▶ Task prompt
Going through the lines below, tally those that include "screenshot", and give only the number.

Saved entries:
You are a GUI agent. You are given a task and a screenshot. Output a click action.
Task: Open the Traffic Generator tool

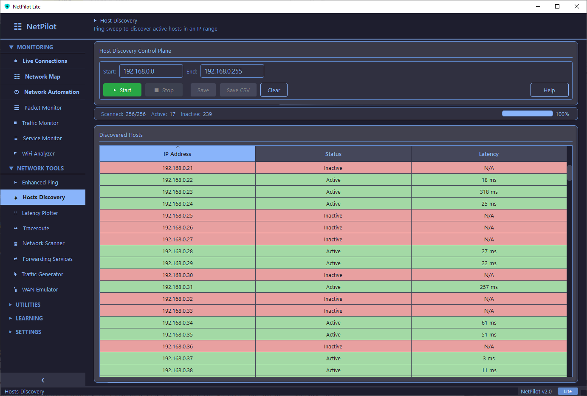coord(42,274)
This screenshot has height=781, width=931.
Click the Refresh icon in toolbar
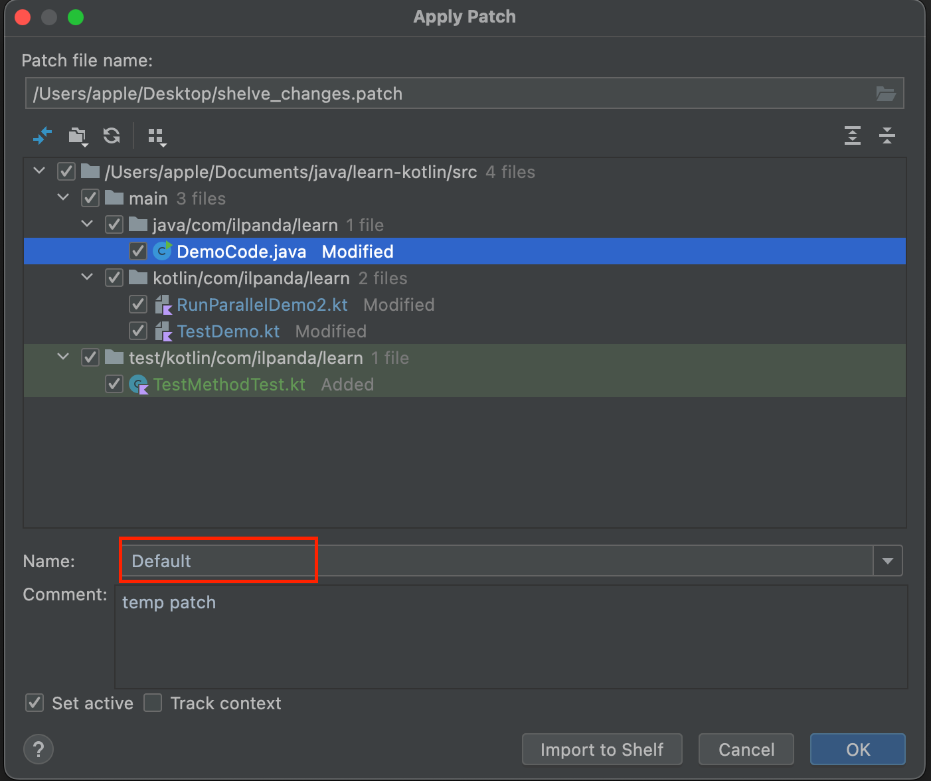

▶ Your response
2